--- Records shown ---
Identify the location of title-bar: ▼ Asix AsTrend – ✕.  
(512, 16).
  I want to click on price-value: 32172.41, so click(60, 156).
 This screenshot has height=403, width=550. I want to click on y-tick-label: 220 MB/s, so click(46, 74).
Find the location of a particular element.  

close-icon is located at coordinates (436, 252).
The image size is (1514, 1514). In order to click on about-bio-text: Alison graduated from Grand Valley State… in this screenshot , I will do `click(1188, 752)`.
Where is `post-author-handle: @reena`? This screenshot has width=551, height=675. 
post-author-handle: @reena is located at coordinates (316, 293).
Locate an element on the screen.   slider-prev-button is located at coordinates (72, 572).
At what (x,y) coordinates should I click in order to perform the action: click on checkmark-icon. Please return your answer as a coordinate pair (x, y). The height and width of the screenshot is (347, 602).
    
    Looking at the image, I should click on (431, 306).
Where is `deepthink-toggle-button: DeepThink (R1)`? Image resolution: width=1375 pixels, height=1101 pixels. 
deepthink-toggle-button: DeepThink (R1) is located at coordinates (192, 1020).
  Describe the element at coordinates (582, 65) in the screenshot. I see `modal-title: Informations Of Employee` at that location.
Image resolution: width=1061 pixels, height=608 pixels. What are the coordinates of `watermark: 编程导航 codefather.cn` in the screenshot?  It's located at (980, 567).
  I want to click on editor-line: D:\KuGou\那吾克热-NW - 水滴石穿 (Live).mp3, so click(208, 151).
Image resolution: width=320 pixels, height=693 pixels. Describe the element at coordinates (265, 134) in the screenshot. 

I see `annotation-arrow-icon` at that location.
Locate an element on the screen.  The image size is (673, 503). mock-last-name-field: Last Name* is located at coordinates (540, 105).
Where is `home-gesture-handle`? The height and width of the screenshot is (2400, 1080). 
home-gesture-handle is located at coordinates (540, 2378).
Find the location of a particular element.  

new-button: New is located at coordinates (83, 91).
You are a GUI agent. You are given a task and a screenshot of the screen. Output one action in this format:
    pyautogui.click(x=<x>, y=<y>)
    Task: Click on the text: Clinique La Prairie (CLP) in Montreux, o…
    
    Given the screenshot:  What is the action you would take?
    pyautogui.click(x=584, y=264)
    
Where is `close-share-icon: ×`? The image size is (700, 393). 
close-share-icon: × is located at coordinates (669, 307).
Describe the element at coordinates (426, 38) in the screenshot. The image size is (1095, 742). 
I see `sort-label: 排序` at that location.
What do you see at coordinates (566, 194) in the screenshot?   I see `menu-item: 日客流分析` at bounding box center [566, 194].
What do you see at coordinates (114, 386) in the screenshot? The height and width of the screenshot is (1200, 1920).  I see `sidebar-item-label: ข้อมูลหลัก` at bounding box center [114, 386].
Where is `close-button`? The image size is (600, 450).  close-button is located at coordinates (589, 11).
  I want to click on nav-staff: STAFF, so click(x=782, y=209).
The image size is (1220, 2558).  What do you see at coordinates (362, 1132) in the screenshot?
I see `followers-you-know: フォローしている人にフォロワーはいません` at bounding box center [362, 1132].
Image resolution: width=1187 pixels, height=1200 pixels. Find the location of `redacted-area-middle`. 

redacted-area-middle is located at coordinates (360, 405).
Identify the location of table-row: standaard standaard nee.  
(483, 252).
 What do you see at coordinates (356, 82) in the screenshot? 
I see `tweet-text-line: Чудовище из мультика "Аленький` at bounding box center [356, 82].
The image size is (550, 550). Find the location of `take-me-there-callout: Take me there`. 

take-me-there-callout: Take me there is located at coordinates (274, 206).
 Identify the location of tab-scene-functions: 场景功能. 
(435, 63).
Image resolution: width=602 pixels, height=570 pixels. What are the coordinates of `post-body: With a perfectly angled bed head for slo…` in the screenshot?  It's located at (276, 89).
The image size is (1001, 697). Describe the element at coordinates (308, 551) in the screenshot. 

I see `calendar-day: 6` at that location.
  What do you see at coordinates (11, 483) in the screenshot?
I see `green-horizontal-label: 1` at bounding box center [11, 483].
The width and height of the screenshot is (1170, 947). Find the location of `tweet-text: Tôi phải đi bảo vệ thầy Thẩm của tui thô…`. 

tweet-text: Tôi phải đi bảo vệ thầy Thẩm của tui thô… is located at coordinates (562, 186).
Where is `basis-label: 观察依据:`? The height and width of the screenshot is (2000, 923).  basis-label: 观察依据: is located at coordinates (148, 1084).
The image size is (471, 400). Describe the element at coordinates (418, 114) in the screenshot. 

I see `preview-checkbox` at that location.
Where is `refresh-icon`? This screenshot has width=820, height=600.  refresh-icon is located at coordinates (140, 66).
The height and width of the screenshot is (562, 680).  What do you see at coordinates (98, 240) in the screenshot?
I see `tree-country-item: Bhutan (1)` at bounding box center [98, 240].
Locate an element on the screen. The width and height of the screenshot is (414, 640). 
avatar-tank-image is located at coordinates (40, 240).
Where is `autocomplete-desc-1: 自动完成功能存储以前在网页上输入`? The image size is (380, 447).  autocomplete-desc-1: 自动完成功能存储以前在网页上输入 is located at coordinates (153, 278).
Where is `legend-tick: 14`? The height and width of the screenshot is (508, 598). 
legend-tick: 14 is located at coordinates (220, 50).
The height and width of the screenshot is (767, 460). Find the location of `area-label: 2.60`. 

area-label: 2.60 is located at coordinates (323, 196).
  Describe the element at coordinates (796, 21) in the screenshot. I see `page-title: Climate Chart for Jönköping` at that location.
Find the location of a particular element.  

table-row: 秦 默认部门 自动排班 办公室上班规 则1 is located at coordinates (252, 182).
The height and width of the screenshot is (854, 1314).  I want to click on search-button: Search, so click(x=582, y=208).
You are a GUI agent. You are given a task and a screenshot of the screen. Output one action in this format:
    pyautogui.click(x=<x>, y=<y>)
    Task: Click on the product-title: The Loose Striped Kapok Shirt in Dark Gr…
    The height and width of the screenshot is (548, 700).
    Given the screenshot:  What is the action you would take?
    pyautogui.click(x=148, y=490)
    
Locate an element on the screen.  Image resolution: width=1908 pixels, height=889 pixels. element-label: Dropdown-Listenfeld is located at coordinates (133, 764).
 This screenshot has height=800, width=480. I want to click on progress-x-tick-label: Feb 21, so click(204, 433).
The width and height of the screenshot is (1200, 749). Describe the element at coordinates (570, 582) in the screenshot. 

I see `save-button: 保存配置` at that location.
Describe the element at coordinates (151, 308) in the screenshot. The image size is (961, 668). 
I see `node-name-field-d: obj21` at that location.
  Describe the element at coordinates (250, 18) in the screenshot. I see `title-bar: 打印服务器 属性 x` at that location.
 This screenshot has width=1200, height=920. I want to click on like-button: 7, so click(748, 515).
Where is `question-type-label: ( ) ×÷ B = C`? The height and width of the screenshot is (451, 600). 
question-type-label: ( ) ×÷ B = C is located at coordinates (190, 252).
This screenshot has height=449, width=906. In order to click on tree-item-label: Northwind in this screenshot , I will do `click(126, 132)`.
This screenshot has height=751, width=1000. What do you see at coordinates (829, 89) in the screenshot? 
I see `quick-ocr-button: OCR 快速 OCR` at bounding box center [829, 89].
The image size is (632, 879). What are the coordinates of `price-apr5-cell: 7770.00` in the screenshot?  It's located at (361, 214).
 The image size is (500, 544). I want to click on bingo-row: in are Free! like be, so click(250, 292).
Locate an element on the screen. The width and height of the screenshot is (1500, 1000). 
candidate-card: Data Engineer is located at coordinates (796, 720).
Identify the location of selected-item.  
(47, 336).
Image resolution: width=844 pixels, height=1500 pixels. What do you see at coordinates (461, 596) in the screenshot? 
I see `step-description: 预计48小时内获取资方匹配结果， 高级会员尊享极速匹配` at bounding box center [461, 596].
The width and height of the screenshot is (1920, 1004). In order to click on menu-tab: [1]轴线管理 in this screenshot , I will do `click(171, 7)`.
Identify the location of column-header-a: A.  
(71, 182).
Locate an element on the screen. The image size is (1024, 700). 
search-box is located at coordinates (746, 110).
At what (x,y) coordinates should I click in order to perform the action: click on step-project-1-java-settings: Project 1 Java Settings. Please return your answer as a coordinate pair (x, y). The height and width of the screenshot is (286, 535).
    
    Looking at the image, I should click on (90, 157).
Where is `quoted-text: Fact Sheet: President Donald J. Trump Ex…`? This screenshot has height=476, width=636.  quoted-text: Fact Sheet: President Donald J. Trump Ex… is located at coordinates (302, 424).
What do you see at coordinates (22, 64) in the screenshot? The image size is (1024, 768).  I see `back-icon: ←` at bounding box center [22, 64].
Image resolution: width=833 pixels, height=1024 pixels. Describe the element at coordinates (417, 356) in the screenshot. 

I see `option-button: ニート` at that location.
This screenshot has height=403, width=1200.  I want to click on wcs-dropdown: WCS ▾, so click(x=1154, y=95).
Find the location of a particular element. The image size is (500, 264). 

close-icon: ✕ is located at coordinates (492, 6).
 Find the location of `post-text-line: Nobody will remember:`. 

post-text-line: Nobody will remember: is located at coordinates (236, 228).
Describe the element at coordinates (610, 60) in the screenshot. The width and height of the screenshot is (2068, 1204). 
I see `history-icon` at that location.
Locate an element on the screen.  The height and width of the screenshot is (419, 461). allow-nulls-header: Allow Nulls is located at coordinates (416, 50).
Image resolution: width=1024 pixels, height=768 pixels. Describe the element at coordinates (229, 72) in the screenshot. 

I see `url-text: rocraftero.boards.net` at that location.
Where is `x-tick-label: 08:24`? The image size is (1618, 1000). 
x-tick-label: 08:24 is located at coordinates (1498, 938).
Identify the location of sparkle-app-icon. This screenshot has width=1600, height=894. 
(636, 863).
---
Exercise details - Write out, exactly as they appear, the lines of the data from the very first line through the line that contains "coordinates (72, 572).".

Solution -
Identify the location of title-bar: ▼ Asix AsTrend – ✕.  
(512, 16).
  I want to click on price-value: 32172.41, so click(60, 156).
 This screenshot has height=403, width=550. I want to click on y-tick-label: 220 MB/s, so click(46, 74).
Find the location of a particular element.  

close-icon is located at coordinates (436, 252).
The image size is (1514, 1514). In order to click on about-bio-text: Alison graduated from Grand Valley State… in this screenshot , I will do `click(1188, 752)`.
Where is `post-author-handle: @reena`? This screenshot has width=551, height=675. 
post-author-handle: @reena is located at coordinates (316, 293).
Locate an element on the screen.   slider-prev-button is located at coordinates (72, 572).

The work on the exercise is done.